#### DIRECTIVE
Reproduce the following lines without any changes.

— START OF EXERCISE DATA —

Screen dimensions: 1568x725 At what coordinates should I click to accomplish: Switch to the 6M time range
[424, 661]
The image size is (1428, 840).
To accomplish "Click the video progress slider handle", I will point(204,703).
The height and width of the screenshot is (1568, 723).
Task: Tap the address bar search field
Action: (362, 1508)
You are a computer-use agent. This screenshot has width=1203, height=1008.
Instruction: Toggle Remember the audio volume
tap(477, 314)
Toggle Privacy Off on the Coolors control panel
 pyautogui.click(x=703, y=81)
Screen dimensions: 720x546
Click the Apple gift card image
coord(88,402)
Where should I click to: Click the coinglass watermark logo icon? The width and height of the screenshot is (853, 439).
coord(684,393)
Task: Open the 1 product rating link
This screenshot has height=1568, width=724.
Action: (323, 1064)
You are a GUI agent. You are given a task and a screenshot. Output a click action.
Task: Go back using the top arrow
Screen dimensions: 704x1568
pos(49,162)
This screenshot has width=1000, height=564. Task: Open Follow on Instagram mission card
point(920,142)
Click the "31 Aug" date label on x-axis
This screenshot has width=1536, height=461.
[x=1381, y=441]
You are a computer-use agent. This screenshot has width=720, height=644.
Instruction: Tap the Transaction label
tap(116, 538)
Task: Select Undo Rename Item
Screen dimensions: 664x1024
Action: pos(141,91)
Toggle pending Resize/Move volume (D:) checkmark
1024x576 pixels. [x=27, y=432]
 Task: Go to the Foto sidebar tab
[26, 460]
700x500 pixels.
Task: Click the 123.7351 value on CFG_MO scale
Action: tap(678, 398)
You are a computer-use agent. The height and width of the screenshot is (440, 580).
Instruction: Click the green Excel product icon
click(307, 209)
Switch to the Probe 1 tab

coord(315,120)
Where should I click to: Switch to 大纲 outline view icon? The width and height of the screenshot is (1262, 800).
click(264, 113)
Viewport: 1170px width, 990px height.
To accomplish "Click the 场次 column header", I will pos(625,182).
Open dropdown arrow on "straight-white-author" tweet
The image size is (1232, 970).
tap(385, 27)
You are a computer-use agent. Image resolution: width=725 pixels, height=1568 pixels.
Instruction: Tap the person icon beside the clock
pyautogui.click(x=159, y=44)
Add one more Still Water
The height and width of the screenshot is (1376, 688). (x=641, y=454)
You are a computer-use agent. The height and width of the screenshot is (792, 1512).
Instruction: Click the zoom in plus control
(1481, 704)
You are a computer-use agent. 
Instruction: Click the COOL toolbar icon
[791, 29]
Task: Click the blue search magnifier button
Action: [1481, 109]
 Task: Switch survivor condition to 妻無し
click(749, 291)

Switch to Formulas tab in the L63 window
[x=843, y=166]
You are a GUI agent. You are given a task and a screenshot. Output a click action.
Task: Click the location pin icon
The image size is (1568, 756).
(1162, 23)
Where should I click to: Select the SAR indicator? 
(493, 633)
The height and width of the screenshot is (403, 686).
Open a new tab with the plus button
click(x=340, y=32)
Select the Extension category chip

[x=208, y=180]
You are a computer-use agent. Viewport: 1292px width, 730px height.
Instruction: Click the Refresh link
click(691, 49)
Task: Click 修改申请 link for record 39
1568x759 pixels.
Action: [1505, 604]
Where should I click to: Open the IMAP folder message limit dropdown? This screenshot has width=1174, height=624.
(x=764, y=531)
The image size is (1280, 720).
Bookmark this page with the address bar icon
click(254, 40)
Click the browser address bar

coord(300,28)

— END OF EXERCISE DATA —

#### SOLUTION TO THE PROBLEM
Screen dimensions: 1568x725 At what coordinates should I click to accomplish: Switch to the 6M time range
[424, 661]
The image size is (1428, 840).
To accomplish "Click the video progress slider handle", I will point(204,703).
The height and width of the screenshot is (1568, 723).
Task: Tap the address bar search field
Action: (362, 1508)
You are a computer-use agent. This screenshot has width=1203, height=1008.
Instruction: Toggle Remember the audio volume
tap(477, 314)
Toggle Privacy Off on the Coolors control panel
 pyautogui.click(x=703, y=81)
Screen dimensions: 720x546
Click the Apple gift card image
coord(88,402)
Where should I click to: Click the coinglass watermark logo icon? The width and height of the screenshot is (853, 439).
coord(684,393)
Task: Open the 1 product rating link
This screenshot has height=1568, width=724.
Action: (323, 1064)
You are a GUI agent. You are given a task and a screenshot. Output a click action.
Task: Go back using the top arrow
Screen dimensions: 704x1568
pos(49,162)
This screenshot has width=1000, height=564. Task: Open Follow on Instagram mission card
point(920,142)
Click the "31 Aug" date label on x-axis
This screenshot has width=1536, height=461.
[x=1381, y=441]
You are a computer-use agent. This screenshot has width=720, height=644.
Instruction: Tap the Transaction label
tap(116, 538)
Task: Select Undo Rename Item
Screen dimensions: 664x1024
Action: pos(141,91)
Toggle pending Resize/Move volume (D:) checkmark
1024x576 pixels. [x=27, y=432]
 Task: Go to the Foto sidebar tab
[26, 460]
700x500 pixels.
Task: Click the 123.7351 value on CFG_MO scale
Action: tap(678, 398)
You are a computer-use agent. The height and width of the screenshot is (440, 580).
Instruction: Click the green Excel product icon
click(307, 209)
Switch to the Probe 1 tab

coord(315,120)
Where should I click to: Switch to 大纲 outline view icon? The width and height of the screenshot is (1262, 800).
click(264, 113)
Viewport: 1170px width, 990px height.
To accomplish "Click the 场次 column header", I will pos(625,182).
Open dropdown arrow on "straight-white-author" tweet
The image size is (1232, 970).
tap(385, 27)
You are a computer-use agent. Image resolution: width=725 pixels, height=1568 pixels.
Instruction: Tap the person icon beside the clock
pyautogui.click(x=159, y=44)
Add one more Still Water
The height and width of the screenshot is (1376, 688). (x=641, y=454)
You are a computer-use agent. The height and width of the screenshot is (792, 1512).
Instruction: Click the zoom in plus control
(1481, 704)
You are a computer-use agent. 
Instruction: Click the COOL toolbar icon
[791, 29]
Task: Click the blue search magnifier button
Action: [1481, 109]
 Task: Switch survivor condition to 妻無し
click(749, 291)

Switch to Formulas tab in the L63 window
[x=843, y=166]
You are a GUI agent. You are given a task and a screenshot. Output a click action.
Task: Click the location pin icon
The image size is (1568, 756).
(1162, 23)
Where should I click to: Select the SAR indicator? 
(493, 633)
The height and width of the screenshot is (403, 686).
Open a new tab with the plus button
click(x=340, y=32)
Select the Extension category chip

[x=208, y=180]
You are a computer-use agent. Viewport: 1292px width, 730px height.
Instruction: Click the Refresh link
click(691, 49)
Task: Click 修改申请 link for record 39
1568x759 pixels.
Action: [1505, 604]
Where should I click to: Open the IMAP folder message limit dropdown? This screenshot has width=1174, height=624.
(x=764, y=531)
The image size is (1280, 720).
Bookmark this page with the address bar icon
click(254, 40)
Click the browser address bar

coord(300,28)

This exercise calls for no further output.